In an audit, the Treasury Inspector General for Tax Administration (TIGTA) found that the IRS has greatly improved its identity theft protection program since the 2012 filing season but that additional changes should be made (The Taxpayer Protection Program Improves Identity Theft Detection; However, Case Processing Controls Need to Be Improved, TIGTA Rep't No. 2013-40-062 (June 21, 2013)). The report looked at the program controls used to process suspected cases, not at the adequacy of IRS filters in identifying potential tax identity theft fraudulent refund claims, which will be the subject of a separate TIGTA review.

Improvements noted. TIGTA found that the Taxpayer Protection Program improves identity theft detection and that the improvements made since the 2012 filing season helped even more. In 2012, the program identified 324,670 tax returns involving identity theft and prevented the issuance of fraudulent tax refunds totaling $2.2 billion. During the 2012 filing season (for 2011 returns), only 10 employees were assigned to answer the toll-free telephone hotline, and as a result, only 24% of the calls to the number reached an employee. For the 2013 filing season, responsibility to answer the toll-free number was transferred to the Wage and Investment Division’s Accounts Management function, where more than 200 employees answered the phones.

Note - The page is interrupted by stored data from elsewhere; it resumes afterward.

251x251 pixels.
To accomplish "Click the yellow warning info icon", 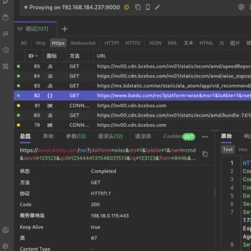I will [x=126, y=7].
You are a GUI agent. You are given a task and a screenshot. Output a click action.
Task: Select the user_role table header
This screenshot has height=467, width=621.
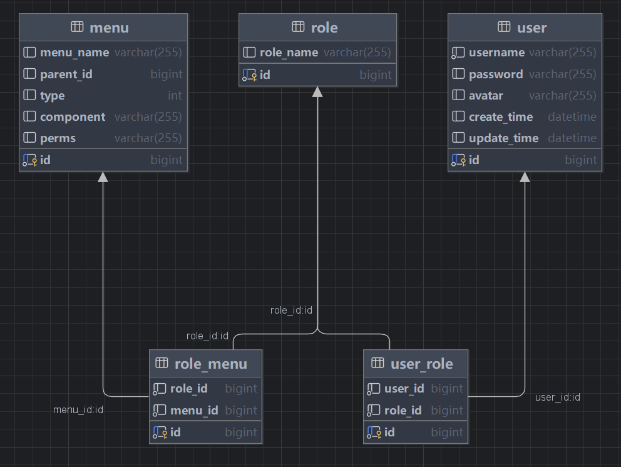tap(416, 363)

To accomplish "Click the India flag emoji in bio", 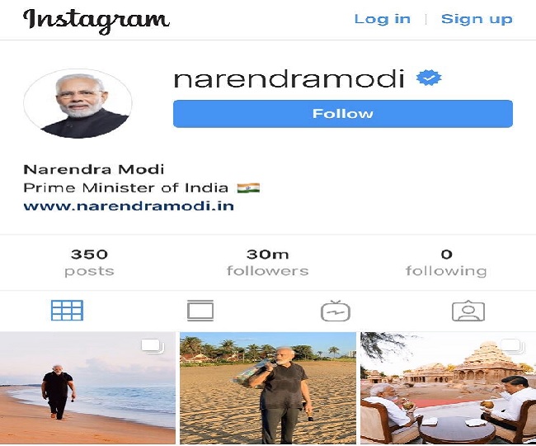I will coord(248,188).
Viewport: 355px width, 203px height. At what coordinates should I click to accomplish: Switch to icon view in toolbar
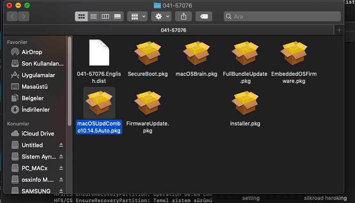tap(82, 16)
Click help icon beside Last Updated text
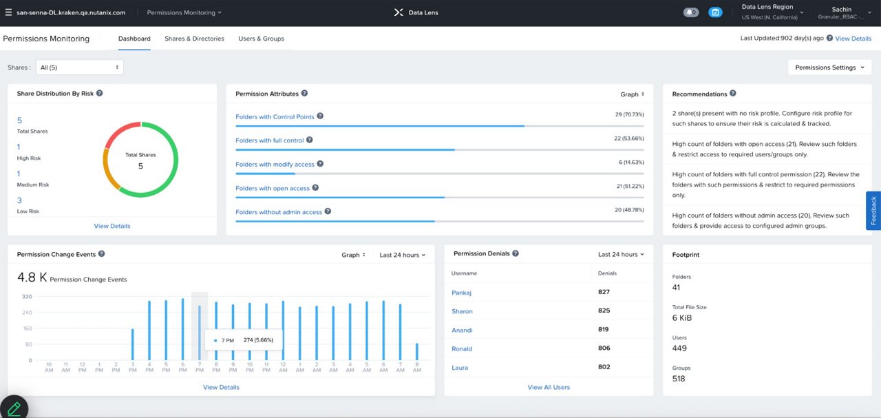 [829, 39]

Other improvements were the development of clear guidelines for employees in working potential identity theft cases. TIGTA interviewed a number of IRS employees, all of whom said the guidelines were helpful and that management listened to their suggestions for improvement.

Shortcomings. Under the program, the IRS mailed 375,742 letters to taxpayers during calendar 2012 asking the taxpayer to verify that he or she filed the return. If a letter in such cases is returned as undeliverable, there is no response, or the tax return is determined to involve identity theft, the IRS does not process the return and places an identity theft indicator on the return. However, TIGTA found that required identity theft indicators were not always placed on taxpayer accounts because Taxpayer Protection Program employees did not consistently follow procedures to input these indicators and because the format for entering information was not consistent, resulting in mismatched taxpayer identification numbers (TINs).

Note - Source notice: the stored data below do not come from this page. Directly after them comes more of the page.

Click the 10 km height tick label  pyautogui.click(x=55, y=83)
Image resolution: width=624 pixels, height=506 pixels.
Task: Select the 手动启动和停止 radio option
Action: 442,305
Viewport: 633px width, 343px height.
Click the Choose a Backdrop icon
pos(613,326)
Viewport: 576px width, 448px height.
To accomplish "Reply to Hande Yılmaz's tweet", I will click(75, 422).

The second shortcoming was that employees in the Taxpayer Protection Program were not updating the central IRS Account Management Services (AMS) system with the actions they had taken on taxpayers’ identity theft accounts. TIGTA explained that it was crucial that employees accurately update the AMS system because managers use it to identify the inventory of open and closed cases and to review casework.

Third, TIGTA found that the IRS had not established procedures to track how long identity theft cases took to resolve. The IRS claimed that it took an average of 15 minutes from the time a taxpayer placed a telephone call to resolve cases, but TIGTA noted that this did not account for taxpayer attempts to contact the IRS by mail, pointing specifically to taxpayer letters that had not been assigned to an employee in the three months after they were received.

The final criticism was the lack of documentation of training that Taxpayer Protection Program employees had received. The IRS provided TIGTA with a list of the employees who had received the training, but it kept no other records and did not require training to be documented in the Enterprise Learning Management System, the IRS’s centralized storage location for employee training records.

Recommendations. TIGTA made four recommendations to address these shortcomings, all of which the IRS agreed to implement:

  • Develop a process to ensure that required identity theft indicators are placed on taxpayer accounts;
  • Develop a process to ensure that employees are properly updating the AMS system with the actions they have taken on identity theft cases;
  • Develop a system to measure how long it takes to resolve cases and ensure the measurement begins at the first taxpayer contact;
  • Ensure that employees receive the required training and that records are kept in the Enterprise Learning Management System.


  TIGTA Rep't No. 2013-40-062

By Sally P. Schreiber, J.D., a JofA senior editor.